The story is told of a Governorship aspirant from Konshisha Local Government who came to seek the support of a prominent Idoma leader recently. When he was reminded that it was the turn of zone C to produce the Governor in 2023, he retorted by saying the Idoma aspirants lacked the pedigree to be governor. And when he was told point blank that the Idoma aspirants were better qualified than him, the Konshisha man pulled out what he considered to be his joker: “If you, the Idoma, are serious about being Governor, why don’t you give the Senate seat to our bothers, the Igede?” His host asked him back: “If the Igede are your brothers, why then are you fighting them in Bonta?” Unable to give any credible answer, the aspirant reportedly confessed that sometimes in politics, you need to apply the tactics of divide-and-rule. This story is food for thought for both Idoma and Igede, considering our political configuration, nature of politics, the account of Ogiri Ajene’s emergence as Deputy Governor as narrated above, the prevailing atmosphere of ethnic relations in the state as well as our fate in the hands of whoever becomes the next Governor of the state.

As we engage each other in Zone C and with the rest of the state, it is advisable to apply wisdom rather than anger in pursuit of our agenda.

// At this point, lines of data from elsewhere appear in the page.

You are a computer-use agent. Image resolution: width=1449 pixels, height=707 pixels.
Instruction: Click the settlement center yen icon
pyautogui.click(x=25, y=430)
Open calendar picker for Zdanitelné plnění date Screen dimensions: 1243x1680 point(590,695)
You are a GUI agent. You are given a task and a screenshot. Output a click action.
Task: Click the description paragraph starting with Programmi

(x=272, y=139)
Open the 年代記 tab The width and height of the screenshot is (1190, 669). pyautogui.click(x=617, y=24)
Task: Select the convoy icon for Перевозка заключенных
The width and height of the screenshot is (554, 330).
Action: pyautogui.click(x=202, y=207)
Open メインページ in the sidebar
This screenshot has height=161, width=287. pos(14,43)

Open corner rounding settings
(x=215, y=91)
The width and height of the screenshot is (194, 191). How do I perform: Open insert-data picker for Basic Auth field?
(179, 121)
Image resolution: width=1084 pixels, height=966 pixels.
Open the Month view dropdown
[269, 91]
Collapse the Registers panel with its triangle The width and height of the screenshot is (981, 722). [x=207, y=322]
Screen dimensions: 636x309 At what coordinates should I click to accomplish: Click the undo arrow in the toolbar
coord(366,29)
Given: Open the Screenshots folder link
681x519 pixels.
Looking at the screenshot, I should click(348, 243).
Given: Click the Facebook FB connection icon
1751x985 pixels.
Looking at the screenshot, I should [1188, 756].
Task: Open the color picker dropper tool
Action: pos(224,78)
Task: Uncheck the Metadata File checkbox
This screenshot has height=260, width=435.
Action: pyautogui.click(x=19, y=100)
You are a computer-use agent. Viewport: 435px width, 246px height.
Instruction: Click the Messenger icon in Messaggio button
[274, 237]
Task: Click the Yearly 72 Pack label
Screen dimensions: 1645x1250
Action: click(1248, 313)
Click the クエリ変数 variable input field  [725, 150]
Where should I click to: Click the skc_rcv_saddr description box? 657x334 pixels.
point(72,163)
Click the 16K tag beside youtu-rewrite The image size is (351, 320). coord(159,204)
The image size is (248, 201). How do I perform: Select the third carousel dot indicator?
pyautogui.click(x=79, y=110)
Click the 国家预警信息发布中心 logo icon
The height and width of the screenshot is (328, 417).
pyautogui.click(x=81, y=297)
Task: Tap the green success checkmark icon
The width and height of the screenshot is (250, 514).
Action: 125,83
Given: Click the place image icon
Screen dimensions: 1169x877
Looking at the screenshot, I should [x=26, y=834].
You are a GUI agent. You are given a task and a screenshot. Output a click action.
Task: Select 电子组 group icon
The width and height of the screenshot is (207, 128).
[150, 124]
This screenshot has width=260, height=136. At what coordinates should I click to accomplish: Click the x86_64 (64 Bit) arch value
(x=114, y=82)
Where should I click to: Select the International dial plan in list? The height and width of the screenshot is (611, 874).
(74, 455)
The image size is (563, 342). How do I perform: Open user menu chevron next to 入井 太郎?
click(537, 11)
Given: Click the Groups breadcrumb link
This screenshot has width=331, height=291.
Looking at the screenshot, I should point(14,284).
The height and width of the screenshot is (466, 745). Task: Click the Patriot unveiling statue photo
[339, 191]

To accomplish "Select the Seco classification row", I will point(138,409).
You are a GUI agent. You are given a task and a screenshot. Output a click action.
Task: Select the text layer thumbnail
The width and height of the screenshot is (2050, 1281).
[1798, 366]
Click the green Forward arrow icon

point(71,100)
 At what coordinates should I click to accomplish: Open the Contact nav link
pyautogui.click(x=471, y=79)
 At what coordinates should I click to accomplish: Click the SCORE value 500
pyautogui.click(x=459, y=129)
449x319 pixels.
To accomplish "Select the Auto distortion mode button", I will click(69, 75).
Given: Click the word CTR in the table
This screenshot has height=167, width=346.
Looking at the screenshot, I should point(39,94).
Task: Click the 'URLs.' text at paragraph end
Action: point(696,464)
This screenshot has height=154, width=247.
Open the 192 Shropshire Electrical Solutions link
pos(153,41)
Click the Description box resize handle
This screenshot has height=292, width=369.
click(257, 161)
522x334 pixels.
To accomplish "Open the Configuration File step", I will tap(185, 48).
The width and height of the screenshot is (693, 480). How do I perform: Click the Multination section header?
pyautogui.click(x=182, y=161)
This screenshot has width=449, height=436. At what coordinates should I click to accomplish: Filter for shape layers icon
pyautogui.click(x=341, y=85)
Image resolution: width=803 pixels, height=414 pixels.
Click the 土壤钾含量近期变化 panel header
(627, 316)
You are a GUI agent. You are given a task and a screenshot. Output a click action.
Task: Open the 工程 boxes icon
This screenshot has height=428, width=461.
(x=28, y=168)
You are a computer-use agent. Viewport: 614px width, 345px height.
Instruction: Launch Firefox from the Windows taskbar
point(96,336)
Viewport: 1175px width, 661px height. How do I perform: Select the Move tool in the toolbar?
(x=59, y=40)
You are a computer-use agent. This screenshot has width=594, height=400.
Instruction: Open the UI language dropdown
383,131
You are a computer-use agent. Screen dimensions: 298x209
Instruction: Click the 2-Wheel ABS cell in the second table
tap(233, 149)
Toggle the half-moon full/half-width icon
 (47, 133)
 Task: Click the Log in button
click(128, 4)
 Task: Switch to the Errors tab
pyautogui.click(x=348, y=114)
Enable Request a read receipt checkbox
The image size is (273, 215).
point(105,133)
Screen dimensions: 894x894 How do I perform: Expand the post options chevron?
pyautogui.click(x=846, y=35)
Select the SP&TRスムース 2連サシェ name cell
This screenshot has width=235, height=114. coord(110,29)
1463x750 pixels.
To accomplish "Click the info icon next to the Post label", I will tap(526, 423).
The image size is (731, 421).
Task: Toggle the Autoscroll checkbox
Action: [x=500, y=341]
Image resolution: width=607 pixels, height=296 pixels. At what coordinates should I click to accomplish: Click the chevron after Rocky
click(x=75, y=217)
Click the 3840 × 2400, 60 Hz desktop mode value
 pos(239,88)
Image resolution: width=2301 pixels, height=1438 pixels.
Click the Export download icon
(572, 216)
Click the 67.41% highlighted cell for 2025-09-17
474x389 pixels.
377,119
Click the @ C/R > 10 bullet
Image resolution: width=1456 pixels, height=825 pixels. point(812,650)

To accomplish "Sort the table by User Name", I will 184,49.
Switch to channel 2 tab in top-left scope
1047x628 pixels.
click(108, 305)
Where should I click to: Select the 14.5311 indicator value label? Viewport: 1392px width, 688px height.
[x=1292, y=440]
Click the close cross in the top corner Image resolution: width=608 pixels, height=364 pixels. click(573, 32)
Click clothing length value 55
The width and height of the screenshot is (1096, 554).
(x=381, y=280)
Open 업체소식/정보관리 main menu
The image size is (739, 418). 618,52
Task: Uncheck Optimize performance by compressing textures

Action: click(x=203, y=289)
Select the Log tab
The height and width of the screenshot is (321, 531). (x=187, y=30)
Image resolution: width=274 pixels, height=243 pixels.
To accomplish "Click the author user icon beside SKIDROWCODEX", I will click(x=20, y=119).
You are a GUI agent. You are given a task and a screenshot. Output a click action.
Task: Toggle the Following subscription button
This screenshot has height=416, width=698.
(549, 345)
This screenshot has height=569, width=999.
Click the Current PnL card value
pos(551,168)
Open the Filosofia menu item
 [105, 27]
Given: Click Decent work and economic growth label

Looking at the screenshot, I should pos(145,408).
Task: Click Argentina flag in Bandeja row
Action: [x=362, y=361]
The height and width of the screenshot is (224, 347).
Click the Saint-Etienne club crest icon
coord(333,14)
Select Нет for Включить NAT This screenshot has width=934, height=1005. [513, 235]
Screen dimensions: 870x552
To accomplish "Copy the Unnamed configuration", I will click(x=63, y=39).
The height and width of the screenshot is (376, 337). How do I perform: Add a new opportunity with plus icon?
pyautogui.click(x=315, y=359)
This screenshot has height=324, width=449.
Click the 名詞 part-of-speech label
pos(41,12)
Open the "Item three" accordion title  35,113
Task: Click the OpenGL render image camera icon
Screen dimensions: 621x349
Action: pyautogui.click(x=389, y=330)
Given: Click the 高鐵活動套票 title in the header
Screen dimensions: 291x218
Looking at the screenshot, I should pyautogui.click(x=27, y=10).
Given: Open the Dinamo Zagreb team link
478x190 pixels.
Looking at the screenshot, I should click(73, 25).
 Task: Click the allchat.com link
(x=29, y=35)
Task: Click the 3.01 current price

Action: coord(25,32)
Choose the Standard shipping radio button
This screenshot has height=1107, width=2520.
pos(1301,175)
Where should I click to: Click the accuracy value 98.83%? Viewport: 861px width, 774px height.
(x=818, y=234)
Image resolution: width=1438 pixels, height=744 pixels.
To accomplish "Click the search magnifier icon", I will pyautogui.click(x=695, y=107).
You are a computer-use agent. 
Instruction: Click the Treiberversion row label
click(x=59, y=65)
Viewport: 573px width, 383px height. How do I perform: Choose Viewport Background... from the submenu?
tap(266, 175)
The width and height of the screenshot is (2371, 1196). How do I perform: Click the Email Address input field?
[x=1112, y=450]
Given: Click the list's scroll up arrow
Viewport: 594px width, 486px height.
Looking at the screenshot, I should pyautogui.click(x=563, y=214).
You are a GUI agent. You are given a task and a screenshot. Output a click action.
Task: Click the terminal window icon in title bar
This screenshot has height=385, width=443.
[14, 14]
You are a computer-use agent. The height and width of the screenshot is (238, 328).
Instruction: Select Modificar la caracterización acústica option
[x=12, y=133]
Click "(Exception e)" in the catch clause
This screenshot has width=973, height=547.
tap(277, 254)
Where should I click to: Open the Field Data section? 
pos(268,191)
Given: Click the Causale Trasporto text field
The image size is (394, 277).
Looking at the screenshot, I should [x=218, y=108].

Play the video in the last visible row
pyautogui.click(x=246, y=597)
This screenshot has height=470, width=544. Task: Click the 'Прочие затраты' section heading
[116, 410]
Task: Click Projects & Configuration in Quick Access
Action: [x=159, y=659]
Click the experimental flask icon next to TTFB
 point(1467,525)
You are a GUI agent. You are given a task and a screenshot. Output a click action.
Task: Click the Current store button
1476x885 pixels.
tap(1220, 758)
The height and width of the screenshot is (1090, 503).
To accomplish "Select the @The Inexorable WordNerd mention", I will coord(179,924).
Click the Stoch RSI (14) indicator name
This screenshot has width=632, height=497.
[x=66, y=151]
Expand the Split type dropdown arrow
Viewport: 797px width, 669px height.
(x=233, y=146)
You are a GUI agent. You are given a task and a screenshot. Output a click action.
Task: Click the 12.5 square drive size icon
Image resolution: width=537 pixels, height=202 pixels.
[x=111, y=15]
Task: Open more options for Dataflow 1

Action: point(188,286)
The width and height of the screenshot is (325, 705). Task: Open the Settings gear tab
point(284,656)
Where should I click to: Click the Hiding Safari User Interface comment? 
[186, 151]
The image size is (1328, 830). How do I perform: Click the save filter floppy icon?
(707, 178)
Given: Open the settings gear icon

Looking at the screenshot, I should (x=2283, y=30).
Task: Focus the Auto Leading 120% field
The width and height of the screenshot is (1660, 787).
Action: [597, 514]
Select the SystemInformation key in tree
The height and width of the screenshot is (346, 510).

This is particularly important because, at each level, it is an engagement between the majority and the minority, the oppressor vs the oppressed, with both bringing different, I dare say, opposing mentalities, to the table. The majority fears the imminent loss of its existing advantages or privileges and try to resist any changes being demanded by the minority. On the other hand, the minority is composed of those that will become the new majority and the new minority if and when the struggle succeeds. While the prospective new majority pursues the struggle with single-minded vigour, crushing any obstacles on its way to the envisaged elevated status, the prospective new majority approaches the process with a measure of ambivalence. Will the new order being sought make them better off or worse off than their current situation? Therefore, they become very sensitive to anything or search for any signs, in words or actions by the prospective majority that points to what the coming dispensation holds for them. In other words, while they generally welcome the prospect of better days ahead, they try to avoid the Rehoboam scenario that portends more trouble ahead. “The new king ignored the old men’s advice and followed that of the young men and told the people ‘If you think my father was hard on you, well, I will be harder; yes, my father was harsh, I will even be harsher; my father used whips on you, but I will use scorpions.” (1Kings 12: 10-11).

It is the failure of the Biafran agitators to address similar fears that made the minorities of the Niger Delta to refuse to join the proposed Biafran Republic, according to a document purportedly authored by former President Goodluck Jonathan, which has been circulating widely in the social media.

As zone C, under BRM, leads the way to a new Benue State, a new Heaven, where the foundation of fairness, equity and integrity would prevail, bounded by love, oneness, brotherliness, compassion and empathy to ensure peace, development and creative growth, it behoves on all stakeholders to get involved in managing our relationships and sensibilities with utmost responsibility. But we cannot get there until we let our prejudices, anger, overzealousness, emotions, boastfulness, pride, among others, die.